Coughing in a concert

December 5, 2014 at 01:48 AM ·

Replies (50)

December 5, 2014 at 02:54 AM · This seems over the top to me. There were plenty of people coughing, it reads like people were trying to get it out of the way in between movements. If the child were talking, I would understand the outburst, but coughing? If it was a persistent cough that went on throughout the piece, I would think a performer would ask if the child was okay. No one who pays good money for a concert has the intention of impeding the performer in any way, I know that I am very self-conscious regarding any extraneous noise I happen to make. I think Chung may have been upset that her performance contained obvious errors and projected her misdirected frustration on to the easiest target around, a child. I've done this surrounding my performance(not to a child) before I realized I was upset with myself, not my undeserving targets. It was nice to read that she is normally very supportive of children experiencing classical music. Oh well, we're all human and we all lose it. It's fortunate our missteps are not usually so public...

December 5, 2014 at 03:15 AM · If an audience member needs to be asked to leave, that suggests a rather extraordinary circumstance, but the way to do it is to excuse yourself from the stage and ask the stage manager to get an usher to deal with it discreetly as possible. Then you get out there and play your violin.

December 5, 2014 at 08:17 AM · That's a violinist that goes on my no-go list. According to the news there was no more coughing than usual in December, picking on a child is low.

December 5, 2014 at 10:16 AM · 66 is a bit of a sadly early age for someone to start going funny, but it can happen at any age.

December 5, 2014 at 12:35 PM · How do you stop coughing in a concert? - a deliberately ambiguous question, btw. Here is a BBC article about the problem:

December 5, 2014 at 01:10 PM · This is rather sad, as I am an great admirer of Ms Chung. I am the same age as her, and even at my abysmally lower level, I am aware of more noisy audiences: whispering, chatting, fidgeting, cell-phones, etc, not to mention clicking cameras with flash right in the eyes. Performing is a high-stress activity at best, and moreso in a "comeback" situation.

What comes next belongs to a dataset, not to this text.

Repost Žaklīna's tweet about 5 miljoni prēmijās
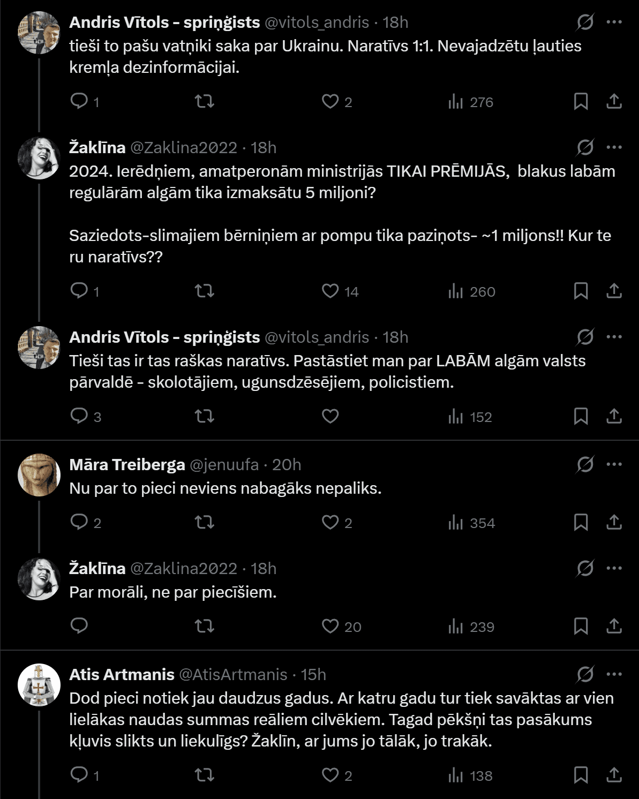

When I simply cannot avoid coughing, I was brought up to stifle the cough as best as possible, hand, scarf etc. I'm sure Ms Chung could hear the difference between a restrained or un-restrained cough. Did she pick onthe child, or his/her family?.....

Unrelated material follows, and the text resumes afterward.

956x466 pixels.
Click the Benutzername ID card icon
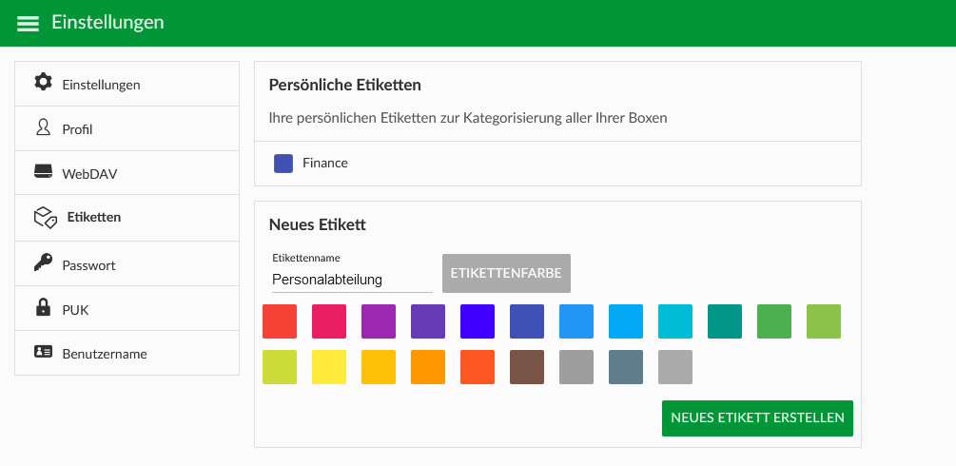44,351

December 5, 2014 at 02:09 PM · Can I do this?

Maybe it's time to put mics and speakers in larger halls.

December 5, 2014 at 02:24 PM · Of course this was not okay. But forgive her. She is a human being with nerves. Certainly not an easy concert for her, having been announced on lifesize posters as "The Legend Returns". Kudos to her for her London comeback at an age of 66 after a hiatus of more than 10 years. It seems she already relaxed during the concert. And it appears the attending audience certainly forgave her and she thanked with 4 encores. Go on, Ms. Chung, with best wishes of many including myself! You are a great example for will power and determination in combination with unique talent.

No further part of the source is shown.